Well, I'd be very happy to read more about this. If you have some articles to share, I'd greatly appreciate it. I wouldn't want to do any harm, while trying to keep my girls healthy.
Thank you!
The issue, in short, is that we humans have bred chickens to be very dependent upon us, needing a much better diet than they would likely secure in the wild. In return, they grow faster, produce larger eggs, more frequently, than thewy did 100 years ago, 50 years ago, even 20 years ago. But the research from the 80s and the 2000s provides some recommends for optimal nutritional needs of various breeds.
HERE is the old NRCS recommends for broilers (it contains only ADULT recommends for laying hens). Pay close attention to the Methionine and Lysine recommendations.
More recently, UGA published this. (scroll down - same focus, Methionine and Lysine) This includes numbers for pullets, and updates the laying hens chart - broilers was left mostly unchanged.
and HERE is a very up to date study of studies. Published in 2021, it lists most of the recent research, and identifies the studies upon which the old NRCS recommend were made.
Why am I not looking at protein levels? Because protein levels are made up of amino acids. MOST amino acids, a chicken can make for itself. A few amino acids, a chicken can make from other amino acids (though those reactions aren't always reversible). A few amino acids a chicken can ONLY obtain from its diet.
Of those critical amino acids (often called "limiting", because their absence limits the chicken's ability to use the rest of them), the four most important are Methionine, Lysine, Threonine, and Tryptophan. Of those four, the two most important are Methionine and Lysine, both of which appear on a guaranteed nutritional label here in the US. Threonine is very important in the formation of membranes, but doesn't appear. Neither does Tryptophan - but in a grain based diet, its very hard to "miss" those target numbers, particularly if you get the first two right.
Now the thing about protein is that not all protein is created equal. Every protein has a different proportion of amino acids making it up. That's why vegans engage in "protein complimentation", combining a food high in some amino acids with a food high in others so that, in combination, they get a "complete" protein.
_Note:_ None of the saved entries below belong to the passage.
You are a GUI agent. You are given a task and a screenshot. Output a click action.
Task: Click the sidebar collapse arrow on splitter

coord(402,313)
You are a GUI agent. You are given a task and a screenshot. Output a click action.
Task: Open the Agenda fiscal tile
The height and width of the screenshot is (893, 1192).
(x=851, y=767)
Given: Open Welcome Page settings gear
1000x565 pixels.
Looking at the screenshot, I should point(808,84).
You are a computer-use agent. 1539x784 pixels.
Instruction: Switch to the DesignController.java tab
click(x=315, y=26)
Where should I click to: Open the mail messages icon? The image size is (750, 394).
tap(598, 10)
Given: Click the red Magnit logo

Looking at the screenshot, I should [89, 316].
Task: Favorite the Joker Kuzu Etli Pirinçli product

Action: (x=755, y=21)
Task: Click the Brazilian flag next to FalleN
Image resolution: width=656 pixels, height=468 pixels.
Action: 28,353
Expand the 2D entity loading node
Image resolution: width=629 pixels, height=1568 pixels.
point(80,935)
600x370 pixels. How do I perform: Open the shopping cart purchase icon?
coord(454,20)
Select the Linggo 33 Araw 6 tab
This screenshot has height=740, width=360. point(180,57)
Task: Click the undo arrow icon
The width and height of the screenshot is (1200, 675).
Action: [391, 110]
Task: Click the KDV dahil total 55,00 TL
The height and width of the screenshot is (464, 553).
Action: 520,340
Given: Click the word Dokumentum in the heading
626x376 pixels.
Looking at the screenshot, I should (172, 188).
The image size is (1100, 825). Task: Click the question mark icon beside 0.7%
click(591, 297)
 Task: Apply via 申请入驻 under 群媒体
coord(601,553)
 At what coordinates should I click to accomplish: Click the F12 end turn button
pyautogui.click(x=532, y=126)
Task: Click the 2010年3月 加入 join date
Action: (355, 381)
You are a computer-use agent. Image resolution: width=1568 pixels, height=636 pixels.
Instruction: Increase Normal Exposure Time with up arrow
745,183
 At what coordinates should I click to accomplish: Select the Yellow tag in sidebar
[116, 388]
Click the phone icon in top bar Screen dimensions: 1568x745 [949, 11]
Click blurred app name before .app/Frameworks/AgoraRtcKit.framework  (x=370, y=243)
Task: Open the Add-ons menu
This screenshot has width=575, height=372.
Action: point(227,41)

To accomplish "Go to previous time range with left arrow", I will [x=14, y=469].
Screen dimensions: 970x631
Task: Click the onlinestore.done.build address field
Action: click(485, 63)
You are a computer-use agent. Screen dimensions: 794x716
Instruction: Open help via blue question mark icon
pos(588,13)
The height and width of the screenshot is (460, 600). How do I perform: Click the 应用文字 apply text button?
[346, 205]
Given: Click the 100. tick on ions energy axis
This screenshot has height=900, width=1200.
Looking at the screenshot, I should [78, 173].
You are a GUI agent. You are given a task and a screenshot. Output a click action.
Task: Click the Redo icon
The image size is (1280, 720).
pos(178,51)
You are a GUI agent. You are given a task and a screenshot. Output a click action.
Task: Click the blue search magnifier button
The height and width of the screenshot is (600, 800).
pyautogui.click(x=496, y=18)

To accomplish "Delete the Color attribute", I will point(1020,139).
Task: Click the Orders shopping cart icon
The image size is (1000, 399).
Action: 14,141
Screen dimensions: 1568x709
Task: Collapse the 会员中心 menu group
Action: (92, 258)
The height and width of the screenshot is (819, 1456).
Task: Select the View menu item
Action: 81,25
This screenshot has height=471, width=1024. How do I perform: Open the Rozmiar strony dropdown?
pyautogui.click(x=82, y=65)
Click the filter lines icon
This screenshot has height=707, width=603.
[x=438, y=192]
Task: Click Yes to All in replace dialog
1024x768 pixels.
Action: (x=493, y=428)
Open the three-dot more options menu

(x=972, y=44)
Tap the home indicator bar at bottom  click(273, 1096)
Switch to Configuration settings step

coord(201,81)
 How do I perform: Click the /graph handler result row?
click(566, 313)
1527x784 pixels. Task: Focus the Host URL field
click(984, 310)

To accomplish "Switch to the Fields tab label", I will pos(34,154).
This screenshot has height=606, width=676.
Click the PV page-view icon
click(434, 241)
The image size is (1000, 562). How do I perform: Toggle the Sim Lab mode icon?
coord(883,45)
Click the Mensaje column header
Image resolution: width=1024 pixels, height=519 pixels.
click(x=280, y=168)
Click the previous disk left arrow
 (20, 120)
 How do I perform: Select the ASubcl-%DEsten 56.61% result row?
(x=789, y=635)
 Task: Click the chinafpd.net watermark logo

Part of why "red beans and rice" or "black beans and yellow rice" or even "wedding soup" are so satisfying, though rice on its own is not, nor are beans on their own, or pasta on its own.
and unfortunately, plant based sources high in methionine are few and far between.
There are some foods (grains, particularly) which have relatively high amounts of methionine as a percentage of total protein, but extremely low levels of protein over all, so a lot of a very little is... not much. [part of why that serving of black beans and yellow rice has so much rice, and so few beans]
In order to get enough Met into a growing chicken's diet to meet its optimum target number, you would either have to feed it more grains than it would eat (and have problems with excess "energy" (that is, carbs...), or lots of seeds (with their high fat content - remember, chickens don't deposit intramuscular fat - its placed on the keel, along the thigh, and packed into the abdominal cavity where it puts pressure on the heart and other internal organs and results in sudden chicken death due to either fatty liver disease or heart failure, most commonly, while also making them more subject to heat stress).
I could go on thru the readily available ingredients one by one. ALL of them have problems, its a very careful balancing act to make a complete feed.
Many, perhaps most, non organic feeds here in the US get their Met levels from a combination of synthetic Met (appears as dl-Methionine, total quantity allowed limited by law), and a Met dense source. Either an animal-based byproduct, i.e. fish meal, shrimp meal, crab meal, porcine blood meal, all of which can contribute accumulations of undesired things (like heavy metals) present in their environment; or a highly processed vegetable source. Soybean meal, Cottonseed meal, low fiber Peanut meal are all good sources. and what makes them "meal"??? Usually, the oils are extracted via chemical solvents, greatly reducing the fat content, then the resulting mass is dried, further concentrating protein, before its ground to powder.
Few of those by products (though more than previously) carry the "Organic" label, and many seeking organics to avoid highly processed feeds reject them anyways.
That's the short form. SO when most people go to feed their chicken "Organic", often in conjunction with other buzz words, in the ignorant belief that they are offering the best diet for their birds, what they are most often doing is offering unenriched white bread as a "complete" ration.